Cuando salgo a caminar por las
tardes, aunque mi objetivo es hacer ejercicio para combatir los efectos de la
vida sedentaria, aprovecho para comulgar con la naturaleza y detener mi vista
en detalles, que con la prisa, la mayoría de las veces no miramos.
Es así como disfruto con la suave
brisa que me acaricia el pelo, del sonido de las aves que deleita el oído, los
olores a grama, a flores o a tierra mojada que arrastra el viento, y como es la hora en que el sol dice adiós
haciendo brillar con más intensidad sus últimos destellos del día, observo
asombrada su reflejo dorado en las copas de los árboles, en los techos de las
casas y hasta en las telarañas de algún arbusto.

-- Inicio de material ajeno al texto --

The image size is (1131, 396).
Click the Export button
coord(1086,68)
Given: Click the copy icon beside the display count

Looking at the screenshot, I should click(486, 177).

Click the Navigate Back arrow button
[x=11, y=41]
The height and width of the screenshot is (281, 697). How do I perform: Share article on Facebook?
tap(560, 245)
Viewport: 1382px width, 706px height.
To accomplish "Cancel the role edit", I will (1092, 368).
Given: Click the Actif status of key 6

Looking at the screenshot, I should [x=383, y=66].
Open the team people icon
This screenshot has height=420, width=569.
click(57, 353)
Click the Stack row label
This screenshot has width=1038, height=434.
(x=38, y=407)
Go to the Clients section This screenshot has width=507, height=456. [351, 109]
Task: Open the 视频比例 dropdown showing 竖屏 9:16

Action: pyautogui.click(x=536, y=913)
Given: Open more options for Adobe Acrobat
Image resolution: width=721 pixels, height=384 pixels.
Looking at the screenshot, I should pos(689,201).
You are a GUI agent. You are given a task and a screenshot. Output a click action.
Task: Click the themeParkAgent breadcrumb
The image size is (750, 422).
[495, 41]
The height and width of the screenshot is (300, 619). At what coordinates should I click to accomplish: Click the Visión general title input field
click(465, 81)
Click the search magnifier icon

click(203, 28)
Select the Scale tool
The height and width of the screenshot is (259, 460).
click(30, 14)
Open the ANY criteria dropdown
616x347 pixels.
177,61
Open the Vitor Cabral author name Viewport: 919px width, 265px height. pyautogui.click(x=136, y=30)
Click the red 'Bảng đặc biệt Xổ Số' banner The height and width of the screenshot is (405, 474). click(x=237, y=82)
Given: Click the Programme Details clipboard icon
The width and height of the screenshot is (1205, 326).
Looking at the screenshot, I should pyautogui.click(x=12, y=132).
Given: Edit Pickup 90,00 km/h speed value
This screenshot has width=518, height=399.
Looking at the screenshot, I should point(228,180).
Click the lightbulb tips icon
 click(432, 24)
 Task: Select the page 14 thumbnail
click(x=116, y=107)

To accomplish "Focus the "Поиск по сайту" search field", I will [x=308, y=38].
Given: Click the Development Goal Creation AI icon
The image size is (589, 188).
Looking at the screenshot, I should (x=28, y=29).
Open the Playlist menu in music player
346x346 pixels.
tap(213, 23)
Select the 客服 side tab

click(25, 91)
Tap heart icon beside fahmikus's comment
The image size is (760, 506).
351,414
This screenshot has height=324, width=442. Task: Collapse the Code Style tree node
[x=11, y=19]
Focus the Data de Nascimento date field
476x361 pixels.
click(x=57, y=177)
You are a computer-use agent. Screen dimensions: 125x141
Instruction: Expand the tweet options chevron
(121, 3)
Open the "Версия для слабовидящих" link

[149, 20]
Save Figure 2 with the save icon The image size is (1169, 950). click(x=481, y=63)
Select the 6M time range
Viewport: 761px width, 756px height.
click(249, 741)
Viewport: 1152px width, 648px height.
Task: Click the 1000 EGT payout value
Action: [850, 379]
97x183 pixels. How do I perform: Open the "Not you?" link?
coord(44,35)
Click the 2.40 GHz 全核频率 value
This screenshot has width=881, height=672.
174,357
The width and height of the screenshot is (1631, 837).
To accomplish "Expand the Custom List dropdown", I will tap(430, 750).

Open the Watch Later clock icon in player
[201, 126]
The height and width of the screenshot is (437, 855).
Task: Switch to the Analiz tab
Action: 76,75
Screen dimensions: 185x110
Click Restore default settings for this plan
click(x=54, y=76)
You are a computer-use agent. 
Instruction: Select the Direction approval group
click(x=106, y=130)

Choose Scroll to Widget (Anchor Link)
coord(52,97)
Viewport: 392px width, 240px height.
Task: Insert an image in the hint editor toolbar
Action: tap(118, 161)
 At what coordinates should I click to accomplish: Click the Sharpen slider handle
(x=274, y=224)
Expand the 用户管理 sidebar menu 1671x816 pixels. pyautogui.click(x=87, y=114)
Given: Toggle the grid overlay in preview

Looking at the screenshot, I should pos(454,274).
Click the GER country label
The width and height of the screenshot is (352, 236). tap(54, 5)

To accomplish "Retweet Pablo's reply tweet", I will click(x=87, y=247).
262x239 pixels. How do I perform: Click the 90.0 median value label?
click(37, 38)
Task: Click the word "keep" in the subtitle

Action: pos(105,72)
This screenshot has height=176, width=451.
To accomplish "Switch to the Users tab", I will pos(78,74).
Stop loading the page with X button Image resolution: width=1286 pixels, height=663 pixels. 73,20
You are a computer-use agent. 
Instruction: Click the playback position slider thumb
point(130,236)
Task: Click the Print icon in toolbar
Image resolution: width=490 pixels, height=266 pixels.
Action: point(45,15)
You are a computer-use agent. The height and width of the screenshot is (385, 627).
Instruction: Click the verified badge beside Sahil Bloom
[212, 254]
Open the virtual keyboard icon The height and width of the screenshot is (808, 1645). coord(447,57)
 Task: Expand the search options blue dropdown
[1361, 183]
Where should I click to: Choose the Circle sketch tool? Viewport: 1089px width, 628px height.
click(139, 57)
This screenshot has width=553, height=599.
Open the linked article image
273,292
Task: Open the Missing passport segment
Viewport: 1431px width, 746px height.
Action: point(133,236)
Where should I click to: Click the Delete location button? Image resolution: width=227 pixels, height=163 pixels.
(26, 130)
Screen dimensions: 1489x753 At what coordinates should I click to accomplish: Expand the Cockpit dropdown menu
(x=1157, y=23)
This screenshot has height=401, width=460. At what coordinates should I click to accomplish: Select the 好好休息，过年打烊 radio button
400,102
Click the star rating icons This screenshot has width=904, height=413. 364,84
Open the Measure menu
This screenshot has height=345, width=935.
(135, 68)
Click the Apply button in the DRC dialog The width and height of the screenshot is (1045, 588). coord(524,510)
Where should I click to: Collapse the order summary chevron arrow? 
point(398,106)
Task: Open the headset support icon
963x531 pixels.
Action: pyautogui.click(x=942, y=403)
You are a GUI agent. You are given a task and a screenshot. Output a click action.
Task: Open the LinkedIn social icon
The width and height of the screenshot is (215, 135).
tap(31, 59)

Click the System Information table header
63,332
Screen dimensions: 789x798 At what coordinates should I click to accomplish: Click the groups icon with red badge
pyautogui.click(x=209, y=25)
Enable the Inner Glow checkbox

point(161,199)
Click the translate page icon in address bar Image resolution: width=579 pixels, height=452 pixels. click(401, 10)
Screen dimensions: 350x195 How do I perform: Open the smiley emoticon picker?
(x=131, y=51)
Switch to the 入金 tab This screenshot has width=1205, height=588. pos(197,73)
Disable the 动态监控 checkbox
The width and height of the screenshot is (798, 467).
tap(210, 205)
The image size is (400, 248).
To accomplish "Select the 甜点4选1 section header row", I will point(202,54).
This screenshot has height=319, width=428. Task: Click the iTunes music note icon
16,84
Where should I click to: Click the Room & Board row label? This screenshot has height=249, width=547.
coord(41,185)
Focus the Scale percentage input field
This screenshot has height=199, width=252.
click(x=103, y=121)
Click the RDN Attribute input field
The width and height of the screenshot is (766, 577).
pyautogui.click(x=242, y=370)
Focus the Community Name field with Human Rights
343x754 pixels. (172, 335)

Es un momento sagrado en que me
siento una con el universo creación de Dios y también con la obra de los hombres, porque esta despedida que hace el astro rey
antes de morir la tarde, la he visto manifestada también en el interior de algunas de las casas, en la
mía y la de algunos amigos.
Los que tenemos cristales por
donde entra la luz del sol antes de acostarse, podemos asistir maravillados al espectáculo con que se luce diciendo adiós,
porque es como si durante esos últimos
breves segundos, que generalmente no alcanzan el minuto, acentúa su fulgor mientras sus rayos bailan la despedida para
asegurarnos que no es una muerte definitiva, que aunque lentamente vayan
cayendo las sombras, persiste la promesa de un nuevo amanecer.
Y aunque me encanta el soneto de
Federico Bermúdez Ortega dedicado a la señora que parece una tarde que va a
morir, tan honda de sus ojos la intensa languidez y el velo de infinita
tristeza evocadora que cae sobre la cera de su anemiada tez, pienso que al menos en nuestra isla tropical en
cada atardecer late la amenaza que le
hace Salomé Ureña al invierno, cuando le dice que llegue en buena hora más no
presuma, ser de estos valles regio señor, que en el espacio mueren sus brumas,
cuando del seno de las espumas, emerge el astro de esta región.